In Dune, much is made of dreams. It’s the first word of Denis Villeneuve’s film, spoken in a booming, bone-rattling voiceover before a single production logo has even appeared. It’s prophetic dreams of a blue-eyed girl on the planet Arrakis that drive protagonist Paul Atreides (Timothée Chalamet) towards his mysterious future. Villeneuve himself has often named Dune as his dream project. And for science-fiction devotees, especially those who have long-worshipped Frank Herbert’s dense tome and waited decades for it to be brought to the screen in a more successful incarnation than previous filmmakers have managed, make no mistake: Villeneuve’s Dune is the adaptation you always dreamed of.
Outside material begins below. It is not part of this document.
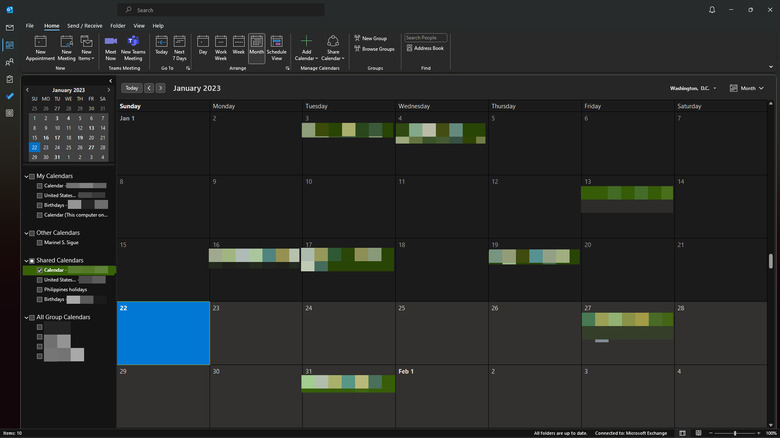Open Mail from the left navigation bar

tap(9, 27)
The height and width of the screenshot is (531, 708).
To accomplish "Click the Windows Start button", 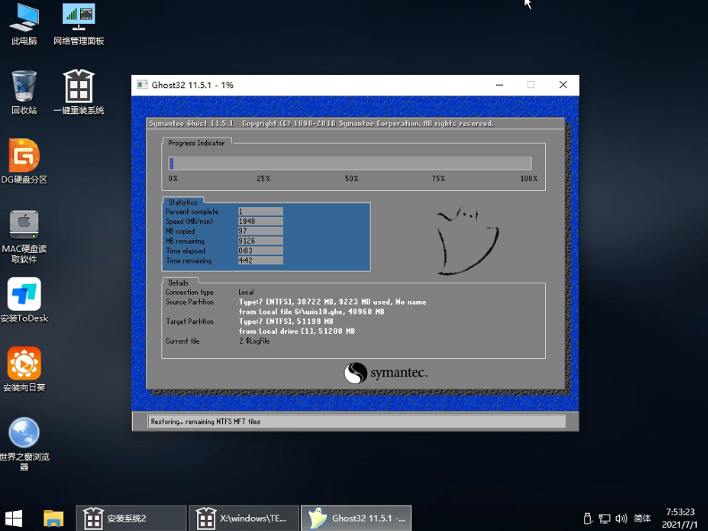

Though there’s plenty to establish, Villeneuve — who also co-writes along with Jon Spaihts and Eric Roth — makes surprisingly light work of it all. Chiefly, the story concerns House Atreides — one of several dynastic factions co-existing under a grand empire known as the Imperium. Duke Leto Atreides (Oscar Isaac) is tasked by the Emperor to take over the rule of desert planet Arrakis (aka Dune), home of the most valuable substance in the galaxy, Spice. But since the brutal House Harkonnen has successfully overseen the Arrakis operation for 80 years, Duke Leto senses his house’s appointment there is likely a trap. Meanwhile his son Paul is having visions of Fremen girl Chani (Zendaya) — and there are signs he could be a prophesised Chosen One as foretold by the Bene Gesserit, an order of mystic women (of which Paul’s mother, Lady Jessica (Rebecca Ferguson), is one).

DUNE 2021

A lot has been written of the complexity of Dune — a 1965 book whose near-impenetrability on the page is legendary, with a story so expansive and mythology so sprawling that even talented filmmakers like Alejandro Jodorowsky (whose version never came to fruition) and David Lynch (who disowned his own 1984 take) stumbled in their attempts to capture it. Notably, many of its images and ideas have instead disseminated into everything from Star Wars to Studio Ghibli’s Nausicaä Of The Valley Of The Wind. Villeneuve’s approach is to split the story in half — Dune is actually, by its own title card’s admission, Dune: Part One. It’s a bold gambit — especially since the implied ‘Part Two’ is yet to shoot, and its existence is seemingly predicated on the financial success of this first instalment — but going by everything achieved here, it’s a narratively vital decision. Across a two-and-a-half-hour runtime, Villeneuve luxuriates in establishing Herbert’s vision of a stark galactic empire in which simmering political tensions threaten to boil over, mystical theologies intersect with powerful institutions and industrial interests, and humanity is humbled by the vast power of nature.It’s a lot, then — and that’s before you get into the fact that Arrakis also plays host to colossal burrowing sandworms that make crossing the sun-scorched desert a nigh-on impossible proposition. Perhaps it’s the way Villeneuve’s film introduces each faction and world with such precision, or that in a post-Game Of Thrones world mainstream audiences are more primed for this kind of grand-sweep storytelling than ever before — but Dune is never as formidable as it threatens to be. Much of it is in the astonishing production design, which clearly delineates every world and faction with its own visual identity — the cool palette of House Atreides’ oceanic planet Caladan is totally distinct from the gothic caverns of shadowy Harkonnen homeworld Giedi Prime, and a world away from the sizzling expanse of Arrakis. Villeneuve is a visionary filmmaker, and he lets his images do as much of the narrative heavy-lifting as the dialogue.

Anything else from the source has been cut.